Le dernier roman de Richard Russo, Les sortilèges du Cap Cod (septembre 2010, La Table Ronde), narre de manière très ironique les tribulations d’un prof américain, traumatisé par ses parents, un couple d’enseignants affectés toute leur vie dans une université de seconde zone.

Le ton est donné : « A Yale, où ils avaient fait leur doctorat, ils avaient carressé l’idée d’obtenir des postes de recherche dans l’Ivy League, en tout cas jusqu’à ce que le marché des universitaires se déplace vers le Sud (…). Trahis. Ils se sentaient trahis. Pourquoi se donner la peine de trimer à Cornell, à Yale, si la seule récompense était de finir dans l’Indiana ? (…) Avant d’être promus et titularisés (ou emmurés pour l’éternité selon leur formule), dans ce Midwest de merde, chacun  avait reçu des propositions – elle pour Amherst, lui pour Bowdoin – mais jamais au même endroit. Ils étaient donc restés ancrés à leur job et à leur mariage, terrifiés (…) que l’un, libéré de ses chaînes, parvienne à s’échapper en accédant au genre de poste (une chaire !) qui achèverait de rendre l’autre malheureux ».

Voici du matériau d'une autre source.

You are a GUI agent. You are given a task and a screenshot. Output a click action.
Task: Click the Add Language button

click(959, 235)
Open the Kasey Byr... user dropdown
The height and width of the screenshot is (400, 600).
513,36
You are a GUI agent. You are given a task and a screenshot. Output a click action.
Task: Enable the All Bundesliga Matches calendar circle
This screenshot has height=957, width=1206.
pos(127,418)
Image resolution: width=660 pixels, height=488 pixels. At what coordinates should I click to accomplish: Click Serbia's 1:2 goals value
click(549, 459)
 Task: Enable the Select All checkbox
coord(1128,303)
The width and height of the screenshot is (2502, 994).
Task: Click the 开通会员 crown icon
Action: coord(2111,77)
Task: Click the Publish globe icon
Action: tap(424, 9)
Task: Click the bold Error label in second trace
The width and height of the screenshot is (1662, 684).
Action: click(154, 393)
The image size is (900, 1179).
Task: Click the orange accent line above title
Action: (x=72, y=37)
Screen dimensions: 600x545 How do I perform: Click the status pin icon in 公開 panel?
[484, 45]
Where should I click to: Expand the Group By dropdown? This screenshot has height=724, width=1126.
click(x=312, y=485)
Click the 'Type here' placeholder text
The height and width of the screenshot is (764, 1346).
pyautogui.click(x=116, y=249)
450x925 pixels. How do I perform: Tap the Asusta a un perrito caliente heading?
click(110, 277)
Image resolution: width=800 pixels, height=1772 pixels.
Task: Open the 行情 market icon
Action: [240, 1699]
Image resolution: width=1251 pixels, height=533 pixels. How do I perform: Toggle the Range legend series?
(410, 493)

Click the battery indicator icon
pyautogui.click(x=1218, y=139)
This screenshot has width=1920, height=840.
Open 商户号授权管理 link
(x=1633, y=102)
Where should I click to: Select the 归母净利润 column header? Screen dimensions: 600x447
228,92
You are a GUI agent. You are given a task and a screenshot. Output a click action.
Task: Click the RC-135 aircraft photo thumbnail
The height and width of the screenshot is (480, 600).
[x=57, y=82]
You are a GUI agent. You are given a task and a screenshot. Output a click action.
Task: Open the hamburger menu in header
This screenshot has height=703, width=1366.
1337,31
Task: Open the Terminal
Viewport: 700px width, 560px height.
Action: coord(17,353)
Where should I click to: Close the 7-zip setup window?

Richard Russo, qui a enseigné la littérature, se moque du carrièrisme des enseignants et de leur supériorité déplacée. Tel le profond mépris de la mère du héros pour tous ceux qui n’ont pas fait de thèse, à commencer par sa belle-fille (« mais quel genre d’individu ne fait pas troisième cycle ? » demande-t-elle à son fils). Une mère (et une enseignante) impossible dont « seuls les plus courageux et les plus ambitieux assistaient au cours qu’elle donnait ». Le père, lui, gonfle les notes de ses étudiants sportifs pour avoir la paix. Il a une liaison avec une de ses doctorantes dont il finit par écrire la thèse.

Et le fils dans tout ça ? Ses cours de scénario ont du succès mais il craint « d’avoir hérité des pires attributs de chacun de ses parents ».